A nightmare for people in holidays (credits)

Hello dear members. For people in holidays I hope you enjoy as much as you can. For the others I feel you and here the usual Data News to keep you up-to-date on this Friday afternoon.

Let's start a conversation this week. What is your biggest problem right now?

Mine is Superset virtual datasets, I'm working on a Superset project and the textarea to write SQL queries to build the data model is too small in a way that it is so unproductive. Except from this I'm surprised by how far Superset can deliver.

Data fundraising 💰

Data job market status

It's well know that data job market is highly stressed. All companies have engineering and analytics positions opened. Last week at the Data Analytics Careers Summit, Dustin revealed data about the data analytics market. This is super interesting. We can see that demand in SQL grew by 27pts since 2020, while Tableau, PowerBI and Excel are each mentioned in a third of job postings.

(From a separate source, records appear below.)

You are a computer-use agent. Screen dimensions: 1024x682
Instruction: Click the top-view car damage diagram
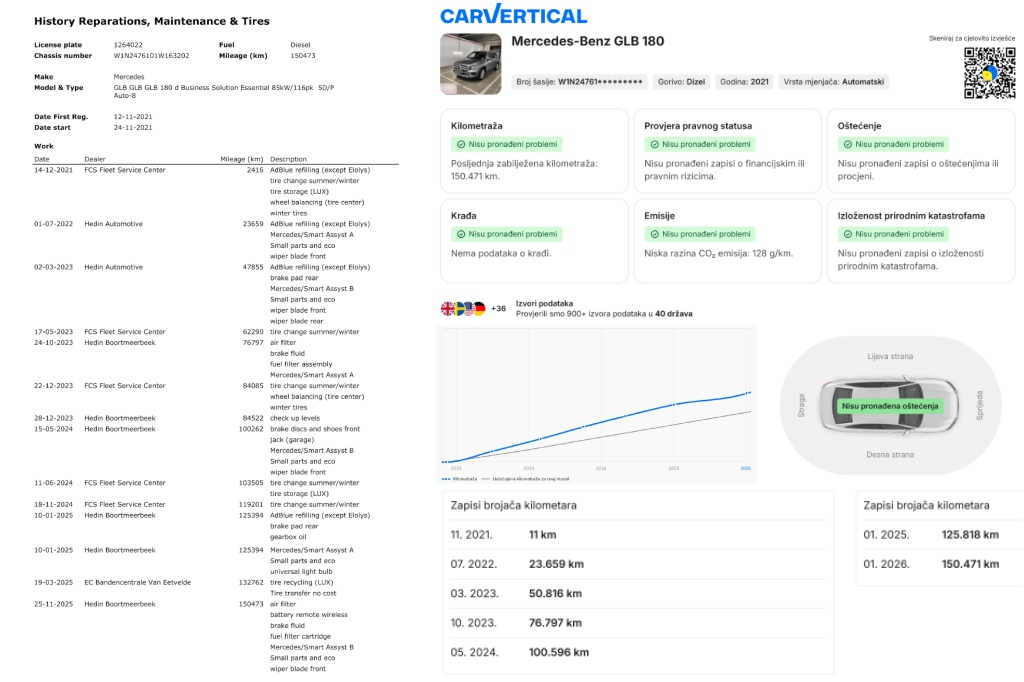pos(889,406)
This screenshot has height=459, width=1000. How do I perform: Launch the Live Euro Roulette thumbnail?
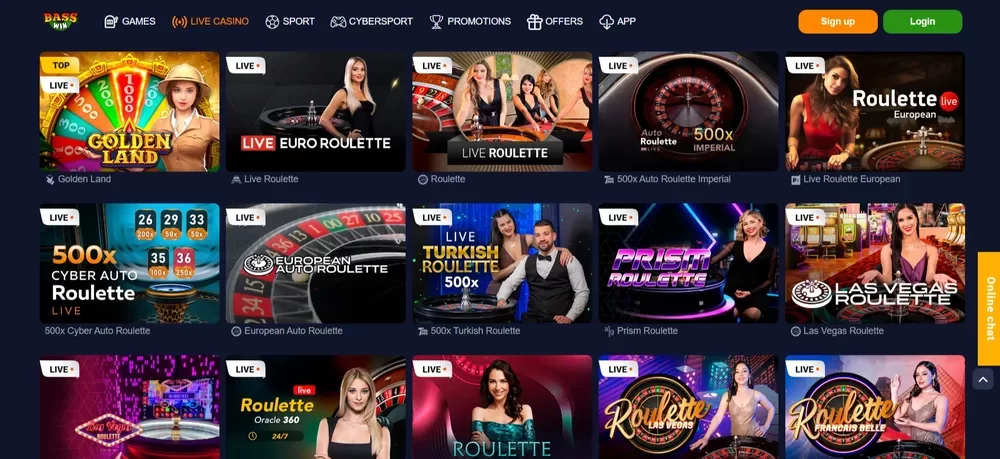click(x=316, y=112)
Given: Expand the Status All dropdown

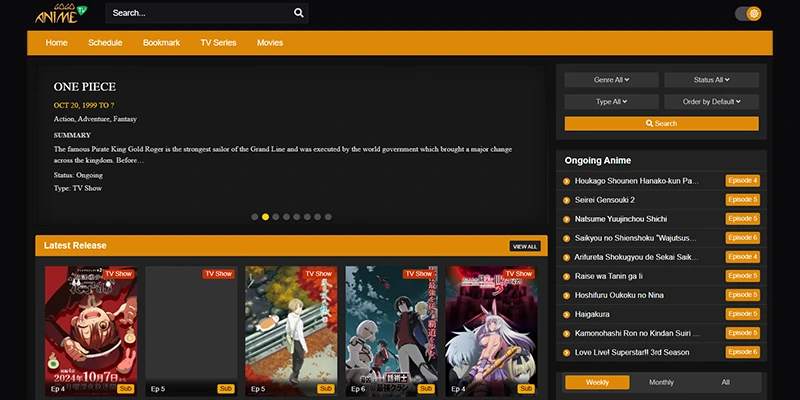Looking at the screenshot, I should (711, 79).
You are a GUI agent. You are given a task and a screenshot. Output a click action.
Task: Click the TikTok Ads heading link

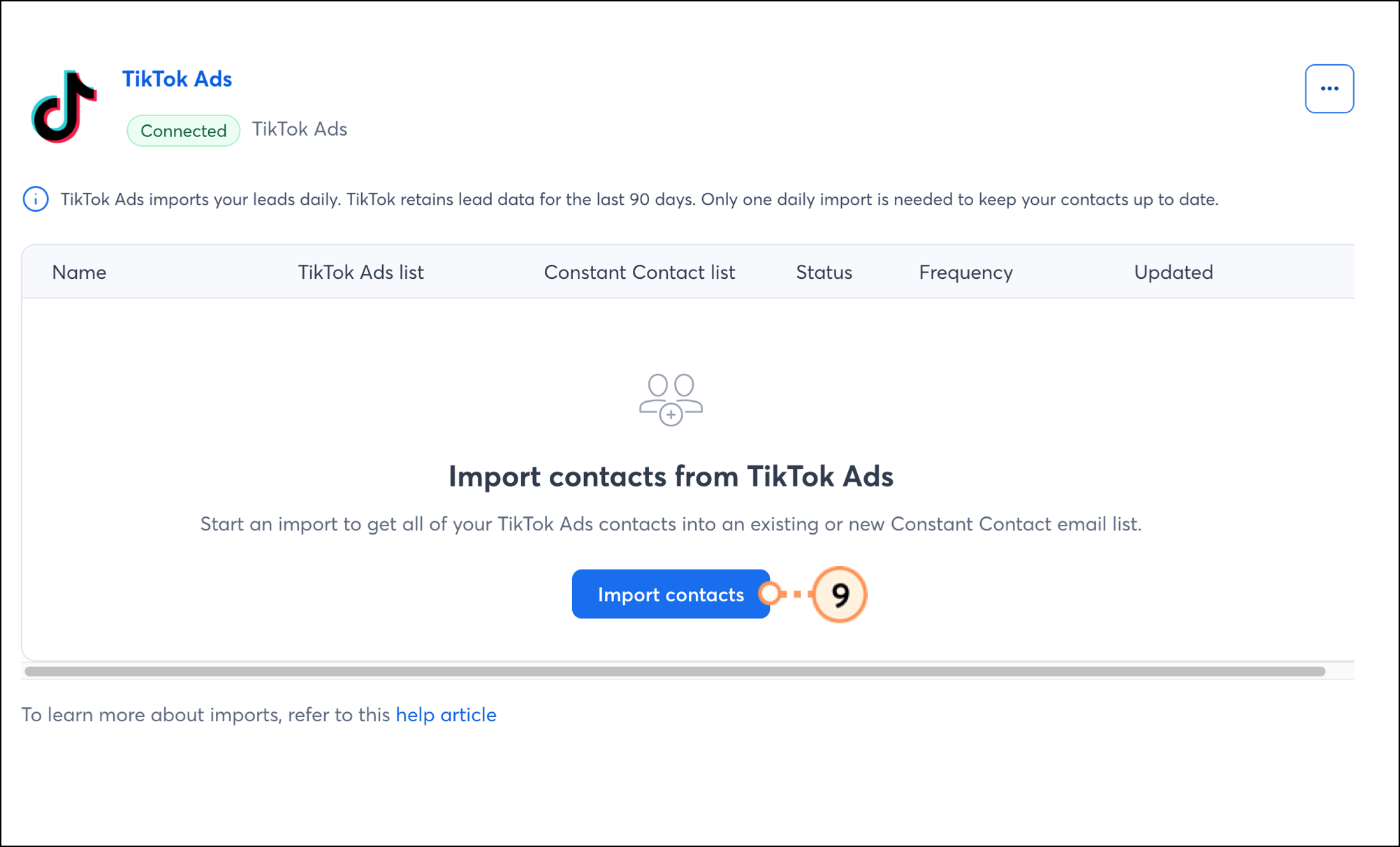pos(177,79)
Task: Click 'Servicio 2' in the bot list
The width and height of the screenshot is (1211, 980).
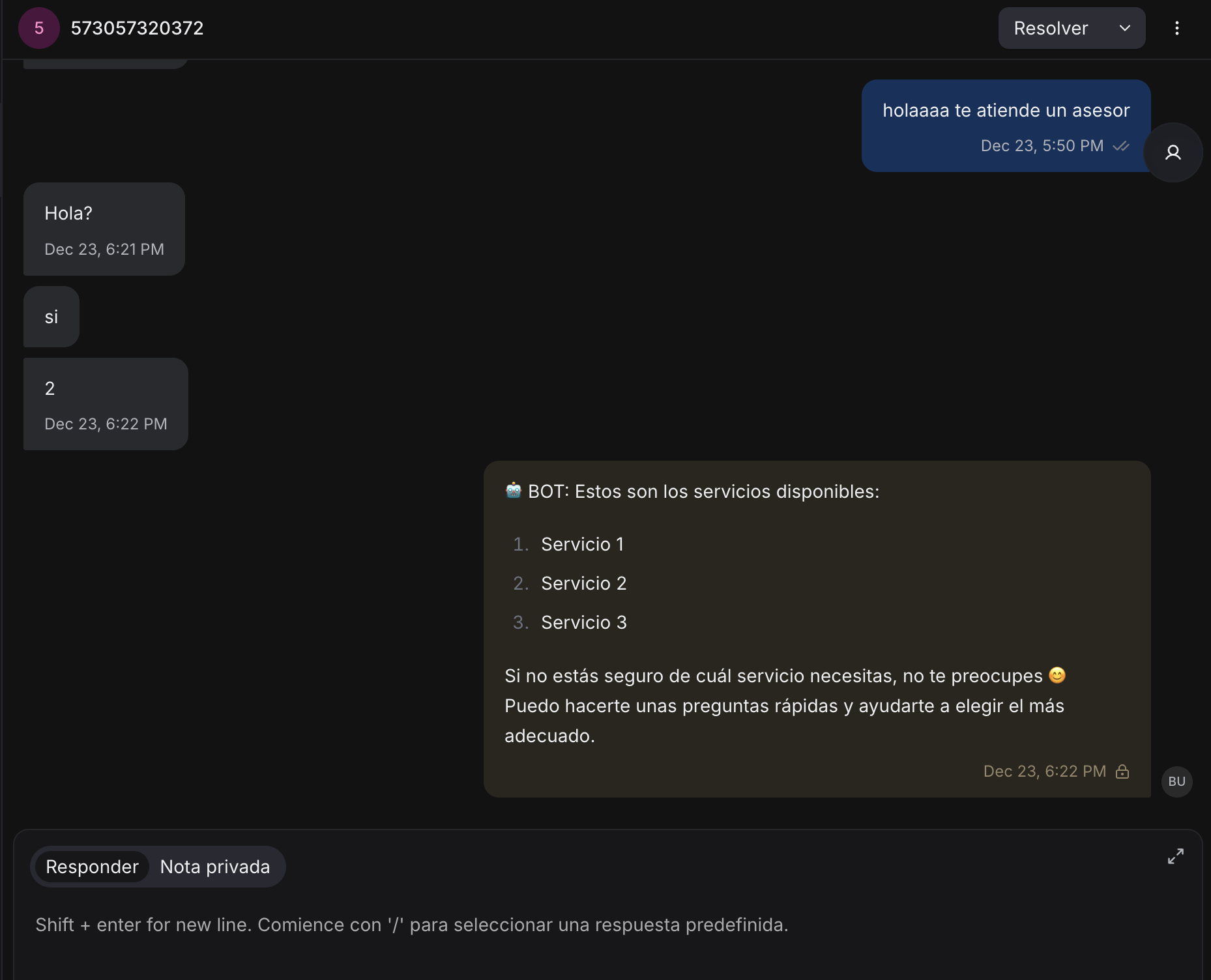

On the same topic someone analysed all the jobs posted in the dbt Slack community (~3k) and made some statistics about it. We can clearly see that analytics engineering has picked up while data engineering demand stayed the same.

The best data team

There are many ways to create great data teams. This is the kind of articles I'm really into. What if we could create a partnership between data and teams enabling data to be more than a support role, this is the Data Business Partnership. The post provides great guidelines to try this implementation.

We often say that this is a bad idea to look at data unicorns. But what if instead we were looking for data heroes. Mikkel wrote another great post about data teams. So yeah, how can find, activate and retain data heroes? You know, these people that add this little more in your team.

Find your data heroes (credits)

It's summer, so let's speak about snowflakes

What a boring category title but as I got 3 articles about Snowflake I wanted to group them here.

Firstly, you can try to do machine learning with Snowflake by using the recently released Snowpark. Then it's time to master the query profiler, thanks to Teej you'll able to get started at query graphs readings. And now that you had fun playing with ML and queries you should have a look at your Snowflake bills.

7 best practices for data ingestion

Saikat wrote a small wrap-up about basics best practices everyone should follow when writing data ingestion pipelines. Guess which one is my favourite.

On the same topic Matt wrote about data backfilling. To me, backfilling is one topic that really shows the difference between a data engineer and a great data engineer. Probably because backfilling requires experience and patience. It's easy to run a pipeline, but when your pipeline should recompute or reingest to data from the last 4 years, the stress it'll put on system will be heavy.

And also I have to disagree with Matt's post on how to handle backfilling. I've made the mistake in the past to create dedicated backfilling pipelines but I think this is a bad idea. If pipelines are idempotent and deterministic your don't need another branching, at least this is the Airflow way to do it.

Cool findings 🔎

ML Friday — Reinforcement Learning at Netflix

Reinforcement learning is something a bit mystic for me. Every year when I give classes I try to give examples and this is one from Netflix is quite interesting. They picked RL models to find optimal recommendations under constraints, our most limited resource: our time.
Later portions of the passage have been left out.